Near the end of my forthcoming DELILAH, MY WOMAN, the protagonist, Richard, says something I barely remember writing.
What was this fulfillment I sought: fulfillment of what? An ego—my ego, towering, hungry, growing ever-larger, seeking to grow as large as possible, a tumorous bubble to be burst by death. But even if it began to grow, when would it be satisfied? There could be no fulfillment if I swallowed money and fame and sex and murder. The need would grow as it had from the start. This temporary, fragile thing I couldn’t even prove existed demanded I nurse it like a parasite. There was fulfillment every time someone nodded at my painting for a few moments, every time Delilah paused to smile over my shoulder before resuming her path. All this beauty had been met with scorn. There was beauty in the simplicity of being with Delilah, of savoring the process of growth rather than seeking to be grown. I had wasted so much in the name of comforting a dead man about his death.

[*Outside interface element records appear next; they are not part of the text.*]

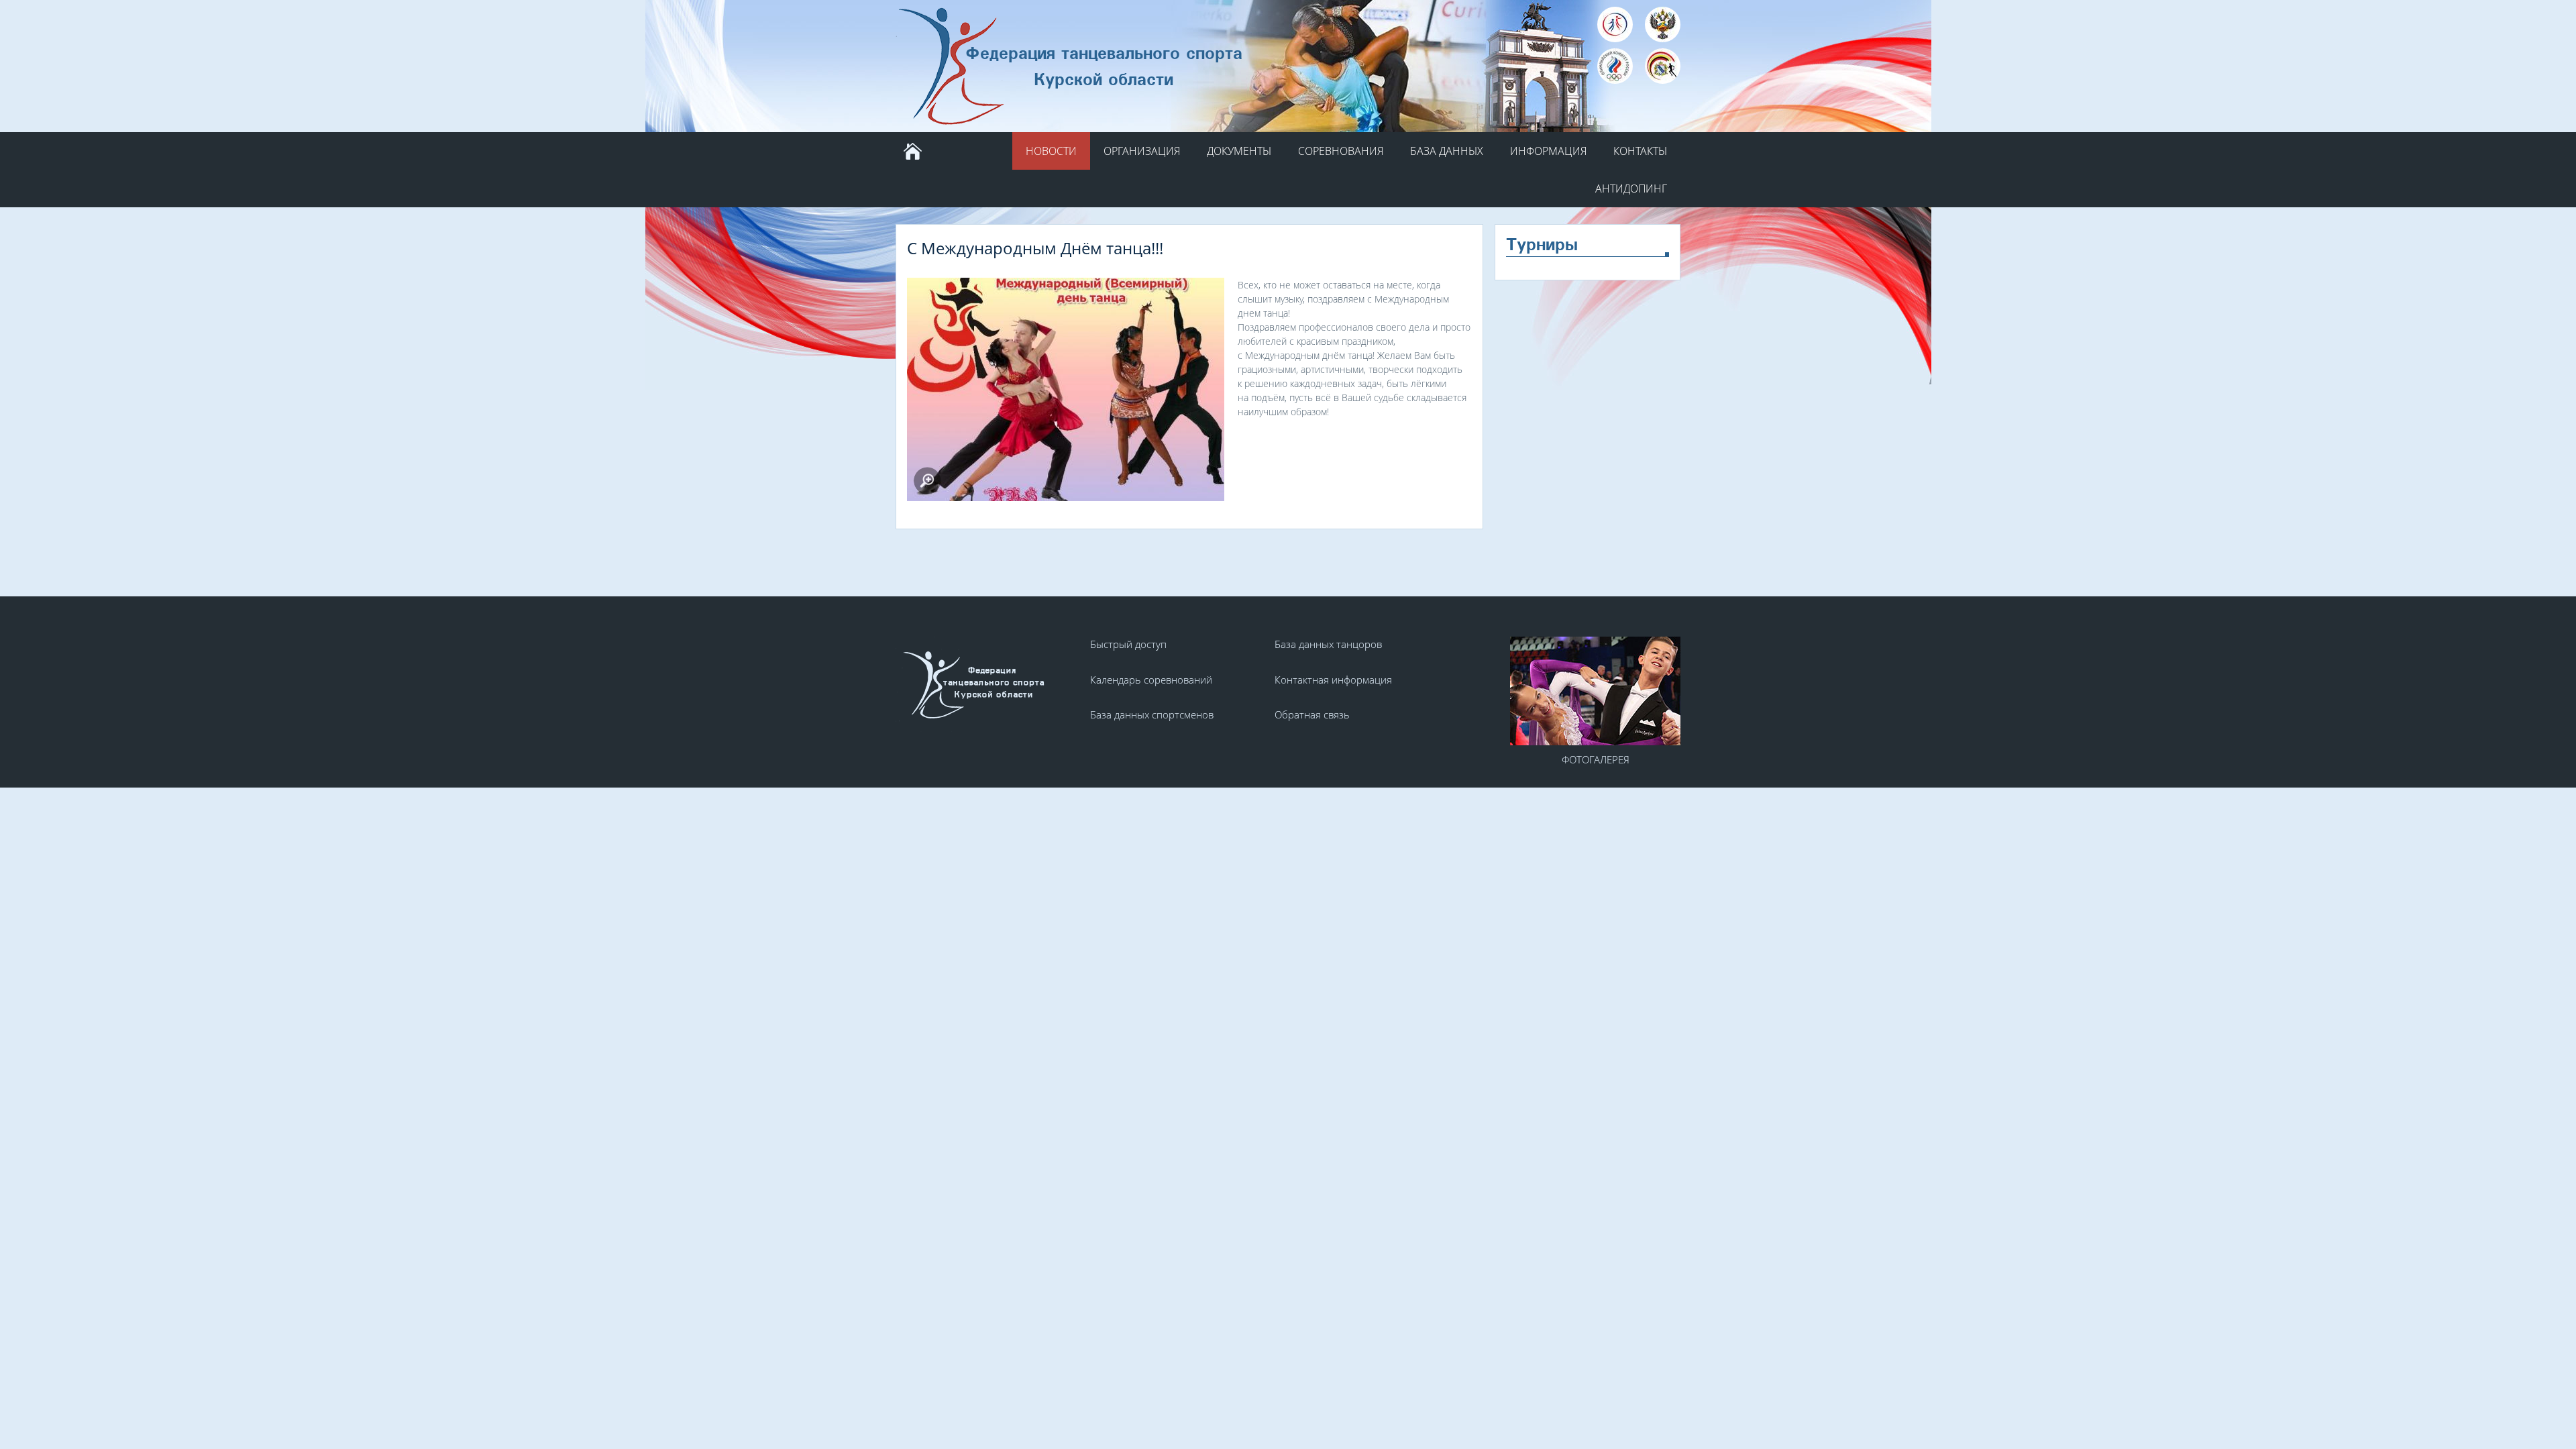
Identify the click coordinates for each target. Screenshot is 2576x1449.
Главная (912, 151)
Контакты (1640, 151)
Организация (1142, 151)
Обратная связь (1312, 714)
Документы (1239, 151)
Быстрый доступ (1128, 644)
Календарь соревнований (1151, 679)
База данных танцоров (1328, 644)
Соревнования (1340, 151)
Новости (1051, 151)
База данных (1446, 151)
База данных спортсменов (1152, 714)
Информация (1548, 151)
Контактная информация (1333, 679)
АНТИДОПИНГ (1631, 188)
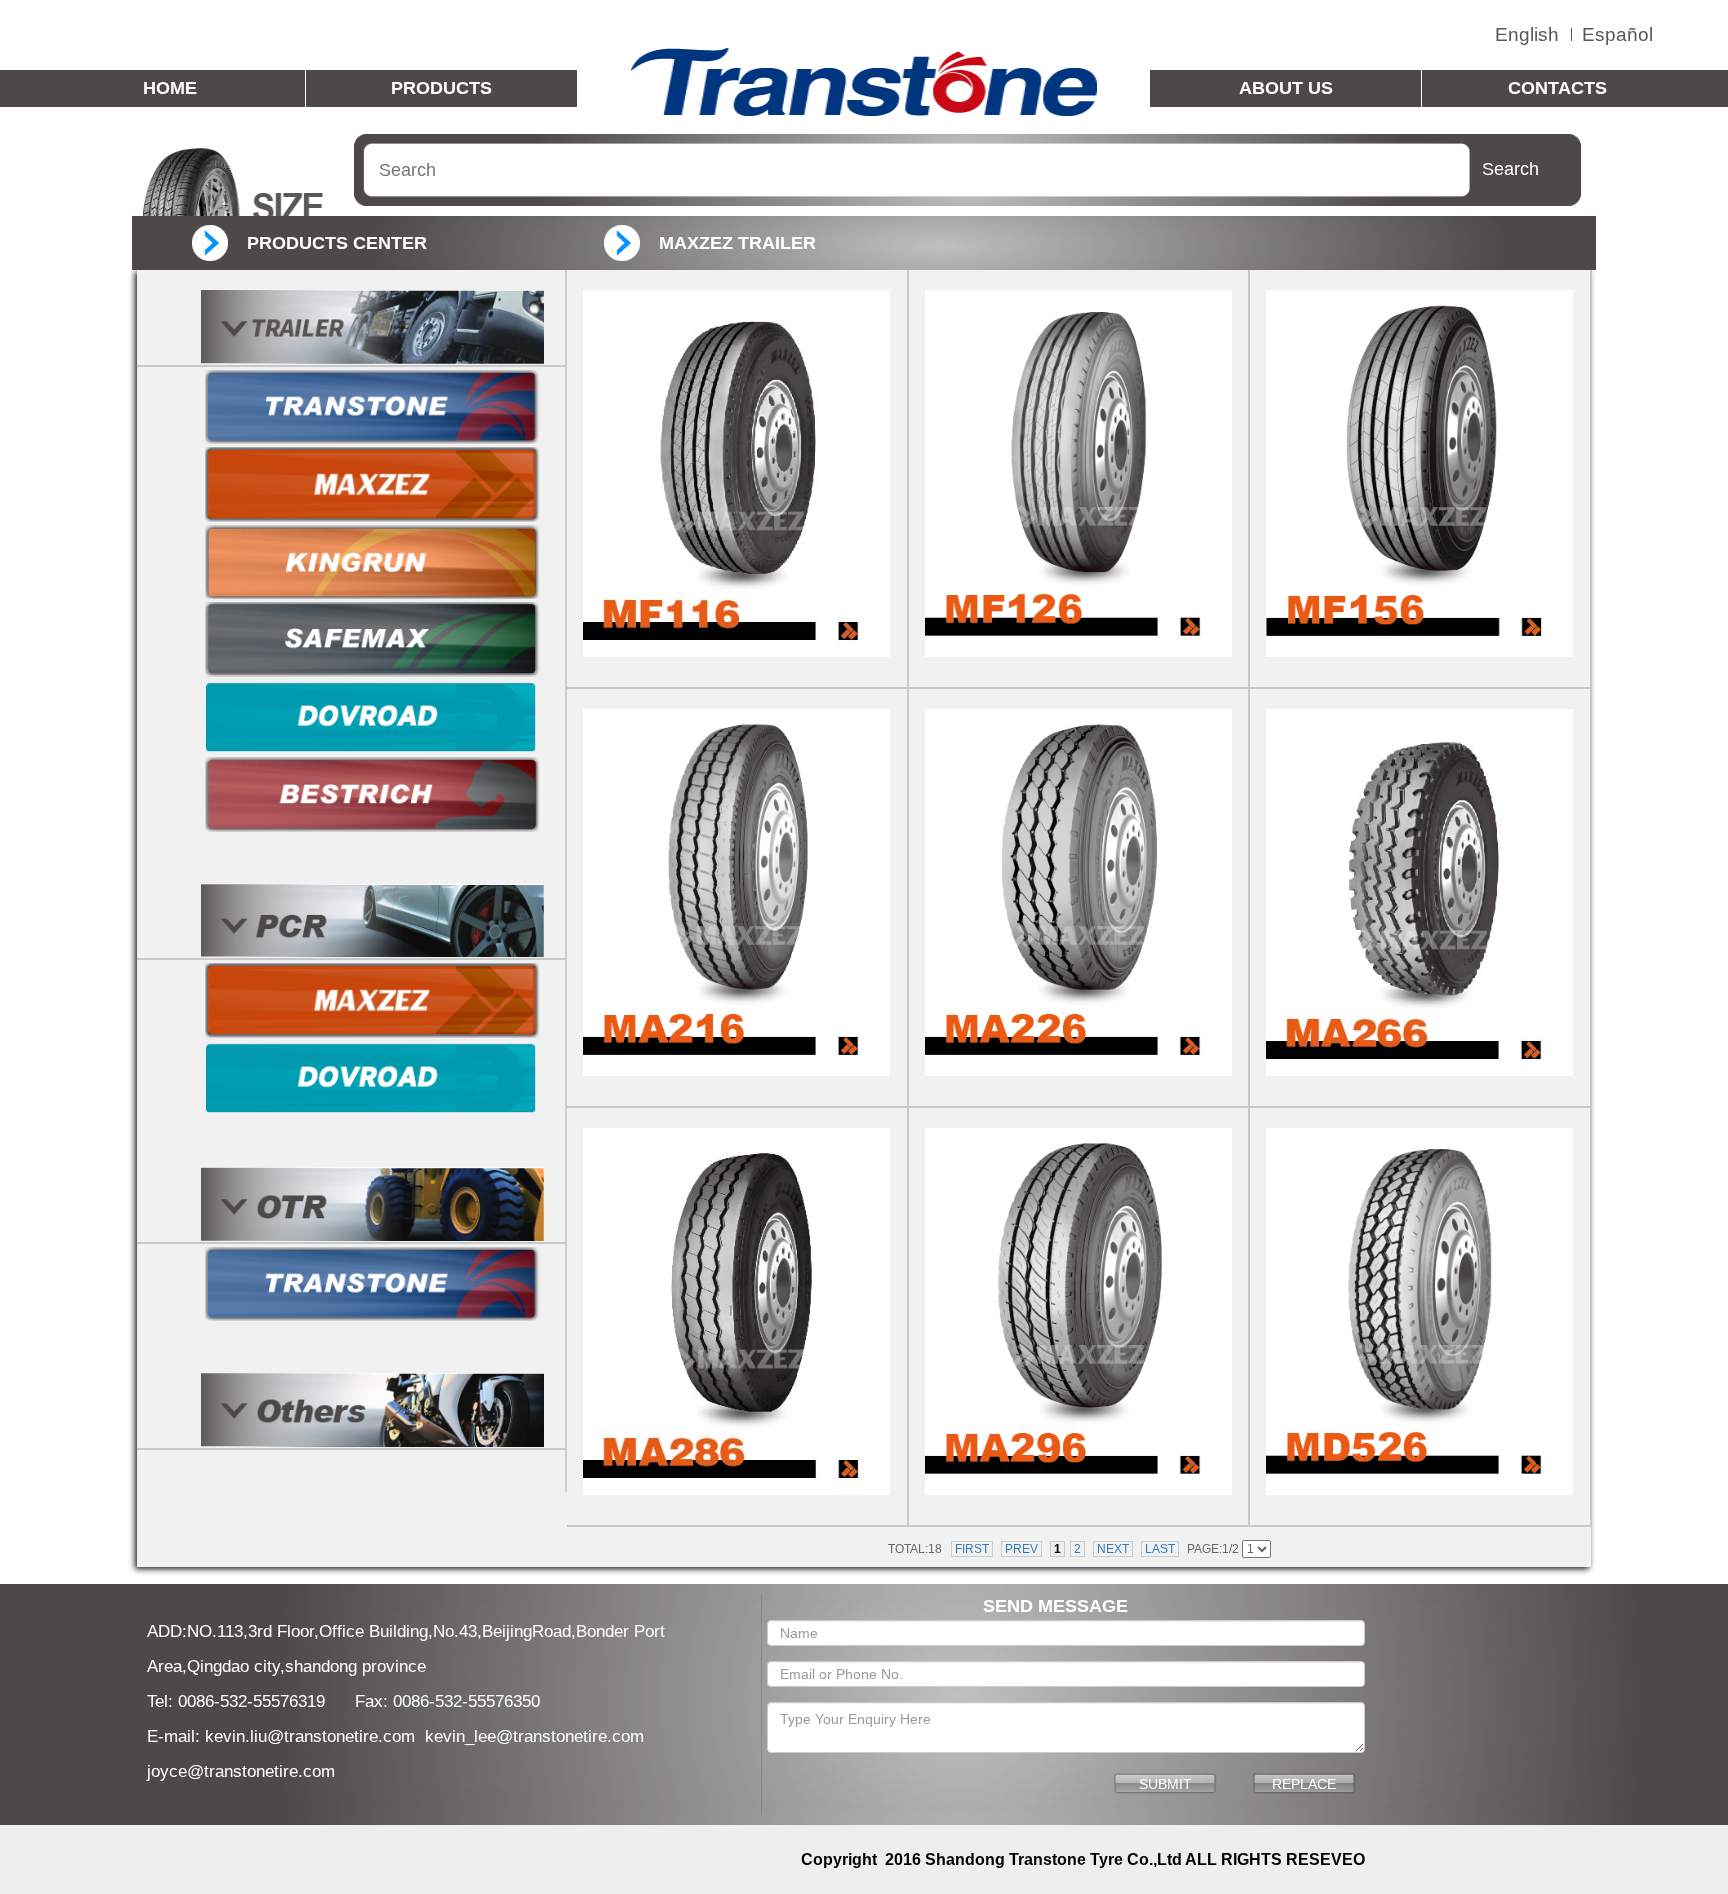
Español (1617, 34)
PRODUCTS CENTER (337, 243)
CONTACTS (1557, 88)
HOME (170, 88)
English (1527, 34)
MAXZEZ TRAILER (737, 243)
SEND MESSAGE (1055, 1606)
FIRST (972, 1549)
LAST (1160, 1549)
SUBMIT (1165, 1784)
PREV (1021, 1549)
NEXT (1113, 1549)
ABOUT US (1286, 88)
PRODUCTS (441, 88)
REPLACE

Yes, there is always fame. The idea of massive success, no more money troubles, the freedom to do as we please. It’s a thrilling idea. But would it be that much more thrilling than simply sustaining oneself with one’s writing, not to exorbitant success, but ‘mere’ subsistence? Would a reading with a thousand fans be so much more thrilling than recognition once on the street and the earnest assurance that your book moved a stranger?
It doesn’t have to be the wild kind of hyper-fame we expect from celebrity today. Just one person. Think what it would be like: a stranger, one stranger, being moved by your work. And when you know your work is moving, but agents can’t see through the niche aspect long enough to see its beauty, well, then, the best thing for you might be independent publishing.